St Rafqa Pietra Choboq Ar-Rayès

(entered heaven this day in 1914)

Dear Ruffles,

It moves my heart more than I can tell to read that you have opted for the mission trip to Ecuador instead of Daytona Beach again this spring break.  I can guarantee you, with the certainty that only faith in God can give, that you will be FOREVER grateful that you made this decision.  I would like to give you a whole list of advice, but I will limit myself to one: take advantage of the discomforts.  You will, without doubt, experience some discomforts – maybe your sleeping quarters will be cramped, maybe there will be a lot of mosquitoes, maybe the weather will be jungular, maybe your plane will be delayed… Any number of things.  But take advantage of them all.  How?  Simple.  Just do what today’s saint did with her gargantuan sufferings.

St Rafqa was an only child of a Lebanese family, a faithful Catholic family that educated her in prayer and faith in the one true God.  Her mother died when she was only seven.  Soon after, her father sent her to work as a maid with a wealthy acquaintance, because he had run into serious financial difficulties.  She grew up to be a hard-working, cheerful and very attractive young woman.  So attractive was she, in fact, that upon returning home to live with her dad (who had remarried), two arranged marriages were flung at her almost immediately.

At that point she announced her desire to consecrate her life to God as a nun.  Her dad would hear nothing of such a decision, and so she had to delay her entrance into the convent.  But eventually she did enter.  When she was 28, she walked out of her home and into the convent of Our Lady of Deliverance.  She served God well in tending to manual labor and teaching duties in various places, always giving first priority to her life of prayer and contemplation.  She often found herself in difficult situations, as for instance when she was teaching catechism to children in a war zone, and she risked her own life by hiding a boy under her robes so he wouldn’t be captured and tortured.

After 10 years of religious life, her Order was dissolved and melded into another order of nuns.  At that point, following indications she received in prayer from St George, St Anthony of the Desert, and St Simon, she decided to enter the Lebanese Marionite Order.  So, at the age of 38, she became a novice for the second time.

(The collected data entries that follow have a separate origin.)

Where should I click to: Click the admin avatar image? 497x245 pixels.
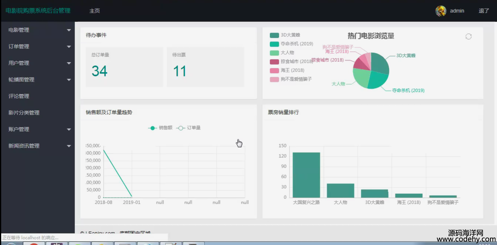(x=441, y=11)
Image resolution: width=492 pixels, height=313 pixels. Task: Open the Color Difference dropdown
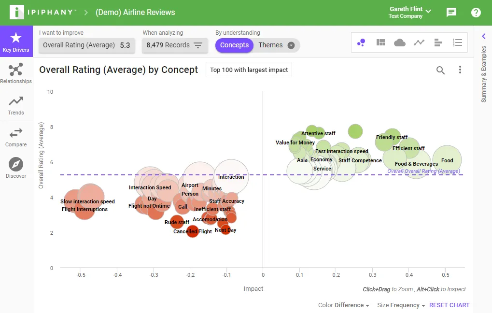344,305
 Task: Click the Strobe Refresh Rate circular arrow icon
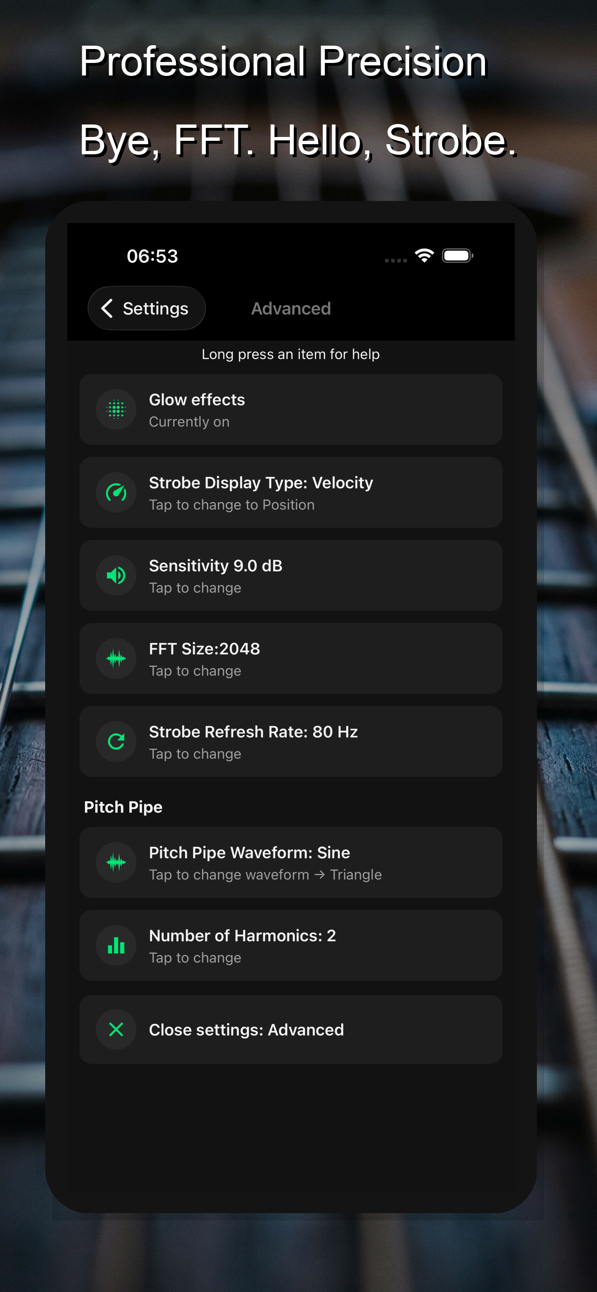(x=116, y=742)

Fourteen years after this switch, she felt inspired to ask Jesus to grant her a share in his suffering.  She went into the chapel, and her prayer was immediately answered by severe pains in her head and eyes.  She spent the next twelve years becoming crippled and blind. By 1907 she was completely paralyzed.  During her longsuffering illness, her superiors insisted that she receive medical attention, but notwithstanding numerous interventions (including an eye operation without anesthesia in which, at one point, the eyeball became completely detached from the head) her decline was steady and excruciatingly painful.

Only once, as she lay on her deathbed, did she ask Jesus for a slight respite.  She longed to look on the face of her mother superior one more time before she died, so she begged her Lord for an hour’s worth of sight.  It was granted.

So the point here, my intrepid and boisterous niece, is that as Christians our sufferings can be WORTH something, if we unite them to Christ’s sufferings.  That was the price Love paid to redeem us, so you can join in the redemption if your faith leads you to pay the same price.  And your faith will lead you to do so, at least a little bit, during your mission trip.  Take advantage!